The following year the Nightjars returned, and brought with them other species suited to this habitat, namely a pair of Tree Pipits and several pairs of Stonechats. The Tree Pipits lasted another year (2015) and Stonechats were breeding here until last year.  I am pleased to say Nightjars have returned every year, and last night I was delighted to confirm they were back for their eighth year...



There were two males present, vocal from 21:10 but neither showed until 21:20.  The churr of the Nightjar wasn't the only treat for my ears, as at 20:40 a Cuckoo called several times from the direction of Southleigh.  Only my second spring record for the patch - a proper local scarcity.

Back to the habitat, and nine years since the larch trees were felled, this is how it looks...

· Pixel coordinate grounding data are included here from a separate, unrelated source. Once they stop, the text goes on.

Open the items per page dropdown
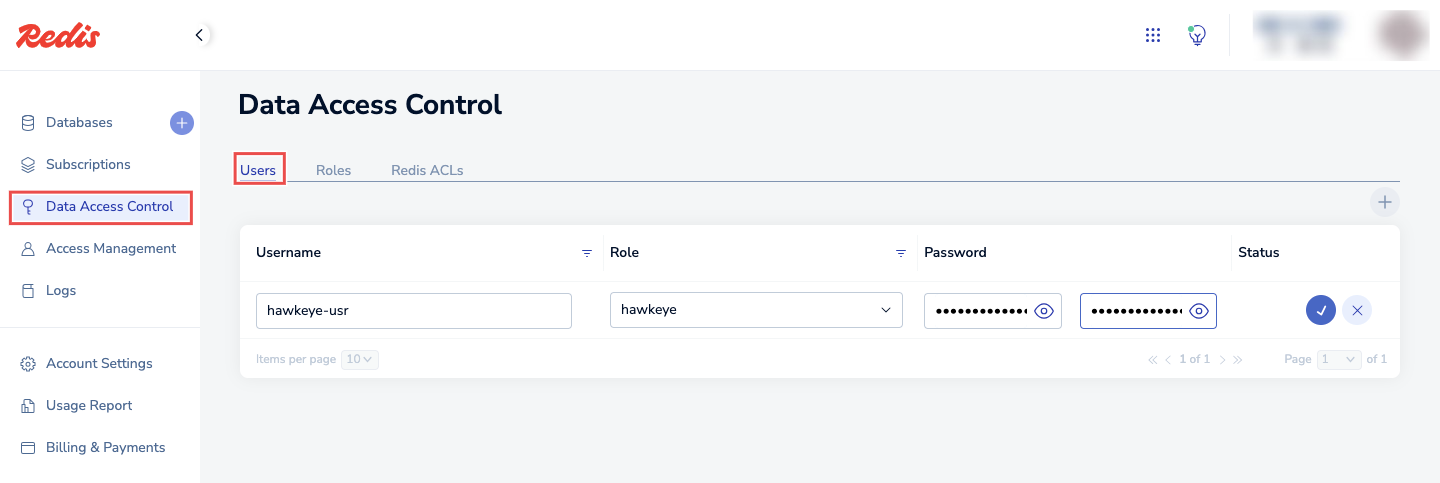This screenshot has width=1440, height=483. click(x=359, y=359)
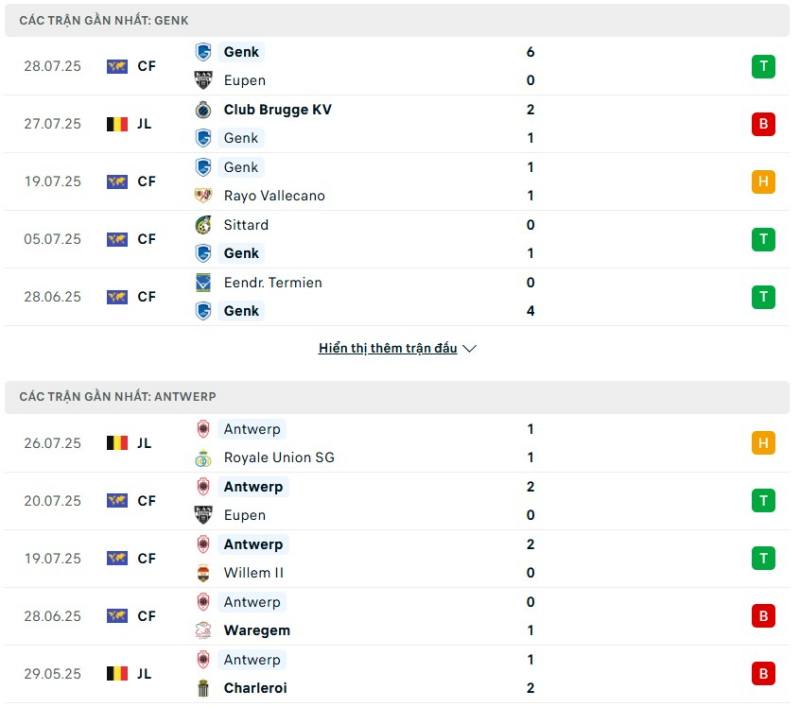Screen dimensions: 800x707
Task: Open the Royale Union SG team link
Action: (279, 458)
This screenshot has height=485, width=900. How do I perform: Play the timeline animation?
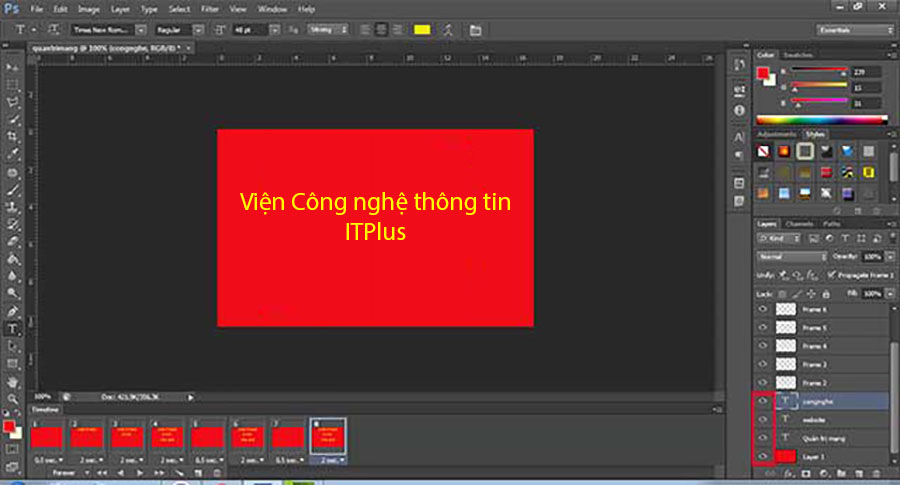[139, 471]
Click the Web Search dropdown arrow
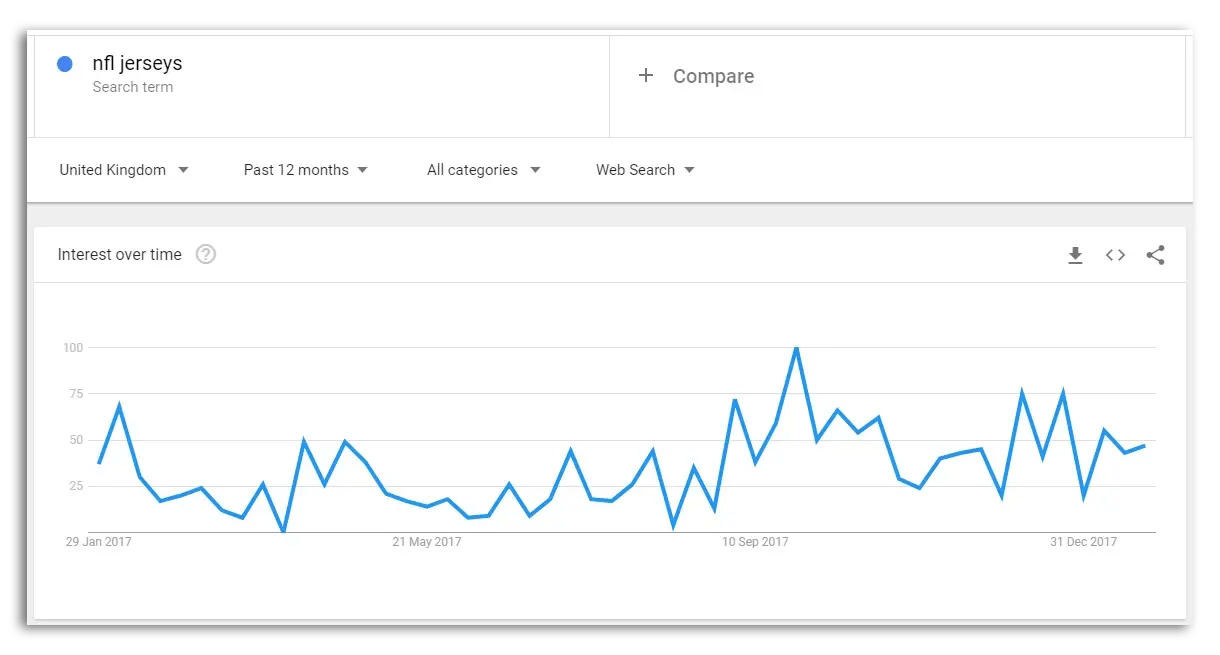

A carpet of 8-10 foot high conifers


As a result of this growth there's no Stonechats to be seen, but warblers have moved in.  There's more Blackcaps than I have seen here before, along with a Willow Warbler (not a common breeding bird around these parts) and three Whitethroats.  Most surprising of all however was the sheer number of Siskins.  Yes if go into any woodland with a bit of conifer at this time of year you'll probably see or hear a Siskin or two, but there were singles and pairs bombing around all over the place last night.  These young trees must be offering plenty of nesting opportunities for this small finch, and there's clearly more than enough food in the vicinity to support a healthy population.

I am finding it really interesting watching how the change in habitat of this site is reflected in the birds using it.  Year on year.  This winter I'm secretly hoping for Great Grey Shrike, and who knows, breeding Redstart next summer?

Stay safe everyone...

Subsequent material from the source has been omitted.